Max Planck Society, Munich, Germany.
PLoS One. 2010 Dec 14;5(12):e14331. doi: 10.1371/journal.pone.0014331.
This paper presents the first meta-analysis for the inter-rater reliability (IRR) of journal peer reviews. IRR is defined as the extent to which two or more independent reviews of the same scientific document agree.
METHODOLOGY/PRINCIPAL FINDINGS: Altogether, 70 reliability coefficients (Cohen's Kappa, intra-class correlation [ICC], and Pearson product-moment correlation [r]) from 48 studies were taken into account in the meta-analysis. The studies were based on a total of 19,443 manuscripts; on average, each study had a sample size of 311 manuscripts (minimum: 28, maximum: 1983). The results of the meta-analysis confirmed the findings of the narrative literature reviews published to date: The level of IRR (mean ICC/r2=.34, mean Cohen's Kappa=.17) was low. To explain the study-to-study variation of the IRR coefficients, meta-regression analyses were calculated using seven covariates. Two covariates that emerged in the meta-regression analyses as statistically significant to gain an approximate homogeneity of the intra-class correlations indicated that, firstly, the more manuscripts that a study is based on, the smaller the reported IRR coefficients are. Secondly, if the information of the rating system for reviewers was reported in a study, then this was associated with a smaller IRR coefficient than if the information was not conveyed.
CONCLUSIONS/SIGNIFICANCE: Studies that report a high level of IRR are to be considered less credible than those with a low level of IRR. According to our meta-analysis the IRR of peer assessments is quite limited and needs improvement (e.g., reader system).
本文是第一篇针对期刊同行评审者间可靠性(IRR)的荟萃分析。IRR 定义为两个或更多独立评审同一科学文献的一致性程度。

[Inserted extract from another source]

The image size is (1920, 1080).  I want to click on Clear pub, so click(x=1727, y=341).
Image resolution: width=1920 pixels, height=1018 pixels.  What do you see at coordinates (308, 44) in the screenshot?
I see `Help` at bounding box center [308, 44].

方法/主要发现:荟萃分析共纳入了 48 项研究中的 70 个可靠性系数(Cohen's Kappa、组内相关系数 [ICC] 和 Pearson 积矩相关系数 [r])。这些研究基于总共 19443 篇手稿;平均而言,每项研究的样本量为 311 篇手稿(最小:28,最大:1983)。荟萃分析的结果证实了迄今为止发表的叙述性文献综述的发现:IRR 水平(平均 ICC/r2=.34,平均 Cohen's Kappa=.17)较低。为了解释 IRR 系数的研究间差异,使用七个协变量进行了元回归分析。元回归分析中出现的两个具有统计学意义的协变量表明,首先,研究基于的手稿越多,报告的 IRR 系数越小。其次,如果研究报告了评审员评分系统的信息,则与未传达信息相比,IRR 系数较小。
结论/意义:报告高 IRR 水平的研究被认为不如低 IRR 水平的研究更可信。根据我们的荟萃分析,同行评估的 IRR 相当有限,需要改进(例如,读者系统)。